Für ein neues Siegel gibt es keine rationale Begründung. Denn Rugmark India prüft nicht nur den Aspekt der Kinderarbeit und der Mindestlöhne, sondern auch darüber hinaus soziale und ökologische Mindeststandards, wo immer dies möglich ist ( z.B. in Teppichfabriken). Dabei folgt es dem Standard ISES 2020, der nahezu deckungsgleich mit den Normen der Business Social Compliance Initiative (BSCI) ist, die von der Außenhandelsvereinigung des deutschen Einzelhandels in vielen Ländern und Industrien angewandt wird. Er entspricht auch weitgehend dem Standard SA 8000.

Das neue Siegel Good Weave wurde bewusst hinter dem Rücken von Rugmark India vorangetrieben. Dabei wurde der Eindruck erweckt, als spreche man für und im Auftrag von Rugmark India. Tatsächlich ist es aber der Versuch, Rugmark aus dem Markt zu drängen und Rugmark-Mitglieder unter Vorspiegelung falscher Behauptungen abzuwerben. Insofern besteht keine Veranlassung, dieses Siegel zu unterstützen.

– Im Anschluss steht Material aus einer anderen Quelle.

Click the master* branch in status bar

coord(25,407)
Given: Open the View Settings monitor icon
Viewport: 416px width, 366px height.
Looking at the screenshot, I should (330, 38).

CXL: Aus welchem Grund wurde die Zusammenarbeit mit Rugmark beendet?

Dietrich Kebschull: Die Servicebüros in den Verbraucherländern hatten die Aufgabe, für Rugmark-Teppiche "ohne Kinderarbeit" zu werben. Doch gab es nach einiger Zeit, speziell mit dem Deutschlandbüro, grundlegende Unterschiede in der Frage der Vorgehensweise. Indien und Pakistan ging es primär um positive PR zur Sicherung und Ausweitung des Absatzes. So sollten Arbeitsplätze und Einkommensmöglichkeiten für besonders benachteiligte Bevölkerungsgruppen gesichert und zusätzlich geschaffen werden. Mit den Herstellern und Käufern musste deshalb ein partnerschaftliches Verhältnis aufgebaut werden. Stattdessen setzten die Büros in den Absatzmärkten aber auf negative PR, das heißt auf möglichst verwerfliche Horrorgeschichten (speziell vor Weihnachten) zur Einwerbung von Mitteln.

Zudem hätten die Einkäufer partnerschaftlich angesprochen und behandelt werden sollen. Nach Auffassung von Rugmark India erfolgte dies nicht in ausreichendem Masse und nicht in der adäquaten Form.

Diskrepanzen gab es auch in der Frage der Mittelverwendung. Nach unserer Ansicht ist jeder Cent für die Kinder zu verwenden und nicht für aufwendige Büros und Gehälter. Aus diesen Gründen, vor allem wegen der unzureichenden Werbung und Serviceleistungen bei Importeuren und anderen Käufern hat Rugmark India das deutsche Rugmark-Büro mehrfach gemahnt. Da dies wirkungslos blieb, wurden die Beziehungen 2005 von Rugmark India gekündigt.

CXL: Ist es wahr, dass Rugmark Indien in den letzten Jahren kein Geld von Rugmark erhalten hat?

Dietrich Kebschull: Es ist wahr. Nach der Kündigung versuchte Rugmark Deutschland uns auszuhungern, indem es die in Deutschland eingesammelten Mittel nicht mehr überwies (so wie das über zehn Jahre zuvor gemacht wurde). Die vorgeschobenen Gründe (mangelnde Transparenz, etc.) haben wir widerlegt. Sie sind nicht haltbar. Das Verhalten unseres ehemaligen Büros in Deutschland ist eindeutig rechtswidrig.

Um uns vollständig das Wasser abzugraben, schlossen sich die Büros in Großbritannien und USA an. Seit einiger Zeit versuchen sie nun auch, Rugmark durch ein anderes Siegel zu ersetzen und den Eindruck zu erwecken, als sei dies abgesprochen.

Da die Zurückhaltung der Mittel und das gesamte Vorgehen illegal sind, haben wir die Angelegenheit den Rechtsanwälten übergeben, und entsprechend werden die Gerichte über den Vorwurf der Unterschlagung und ähnliches befinden. Wir werden unsere Arbeit wie in der Vergangenheit fortsetzen und sind sicher, dass die Gerechtigkeit sich durchsetzen wird.